Peter Neufeld joined the Simpson defense team to assist with undermining the prosecution's DNA and forensic evidence. He is perhaps best known for discrediting the credibility of the blood trail between Nicole Brown Simpson's body and O. J. Simpson's car. Neufeld is a co-founder of the Innocence Project, along with fellow "Dream Team" member Barry Scheck. Neufeld is currently a partner at Neufeld Scheck & Brustin, LLP in New York.

===Gerald F. Uelmen===
Gerald Uelmen was part of O. J. Simpson's defense team during the O. J. Simpson murder case. Uelmen says he devised the memorable line used by Johnnie Cochran in the closing argument, "If it doesn't fit, you must acquit." Uelmen is currently a professor at the Santa Clara University School of Law, where he served as Dean from 1986 to 1994. He served as defense counsel in the trials of Daniel Ellsberg and Christian Brando. In 2006, he was appointed Executive Director for the California Commission on the Fair Administration of Justice, created by the California State Senate to examine the causes of wrongful convictions and propose reforms of the California criminal justice system.

===Robert Blasier===
Blasier was a student of Dershowitz, and was also counsel for Simpson's civil trial.

===Carl E. Douglas===
Carl Douglas was widely considered one of Johnnie Cochran's top lawyers.
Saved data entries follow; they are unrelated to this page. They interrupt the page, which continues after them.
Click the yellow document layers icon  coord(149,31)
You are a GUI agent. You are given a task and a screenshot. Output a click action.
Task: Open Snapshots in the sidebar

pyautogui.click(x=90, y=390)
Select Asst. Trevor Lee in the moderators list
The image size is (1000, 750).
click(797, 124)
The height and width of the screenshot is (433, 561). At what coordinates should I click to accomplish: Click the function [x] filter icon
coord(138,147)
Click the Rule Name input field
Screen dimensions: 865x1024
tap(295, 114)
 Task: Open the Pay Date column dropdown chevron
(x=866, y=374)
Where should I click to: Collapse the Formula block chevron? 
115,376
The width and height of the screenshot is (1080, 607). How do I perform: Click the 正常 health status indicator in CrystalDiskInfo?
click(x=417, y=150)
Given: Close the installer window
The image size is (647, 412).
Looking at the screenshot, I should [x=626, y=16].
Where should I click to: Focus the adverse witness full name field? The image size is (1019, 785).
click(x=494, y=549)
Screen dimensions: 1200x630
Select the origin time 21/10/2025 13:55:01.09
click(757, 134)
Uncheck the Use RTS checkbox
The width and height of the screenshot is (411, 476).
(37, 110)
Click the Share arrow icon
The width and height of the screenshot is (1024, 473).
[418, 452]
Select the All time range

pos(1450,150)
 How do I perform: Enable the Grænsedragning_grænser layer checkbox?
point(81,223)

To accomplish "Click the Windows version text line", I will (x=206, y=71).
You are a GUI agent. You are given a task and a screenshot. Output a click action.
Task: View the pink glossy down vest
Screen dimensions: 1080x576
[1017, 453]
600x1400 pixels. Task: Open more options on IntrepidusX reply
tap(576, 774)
He later became the managing attorney of the Law Office of Johnnie Cochran, Jr. before leaving the firm in 1998, to form The Douglas Law Group (now known as Douglas / Hicks Law).

===Shawn Holley===
Shawn Holley also worked for Cochran, and is a partner at Kinsella Weitzman Iser Kump Holley LLP, a boutique firm in Santa Monica.

==Verdict==
On October 3, 1995, at 10:00 a.m., after just four hours of deliberation, the jury found Simpson not guilty on both murder counts. News of the verdict had a disruptive effect in the United States and abroad, as an estimated 100 million people worldwide watched or listened to the verdict announcement. Before the verdict was read, President Bill Clinton was briefed on potential security measures, in case rioting occurred following the announcement. The Supreme Court of the United States received a note documenting the verdict, which the justices passed to each other while listening to the oral arguments of the case at hand.

==Criticism==
In his book Outrage: The Five Reasons Why O. J. Simpson Got Away with Murder, Vincent Bugliosi dismisses the idea that Simpson's defense team was a "Dream Team", stating that Shapiro had never tried a murder case before, Cochran was primarily a civil lawyer who may not have won a single murder case before a jury, Bailey had lost his last big case with Patty Hearst earlier, and Dershowitz was a prominent appellate lawyer, not a trial lawyer.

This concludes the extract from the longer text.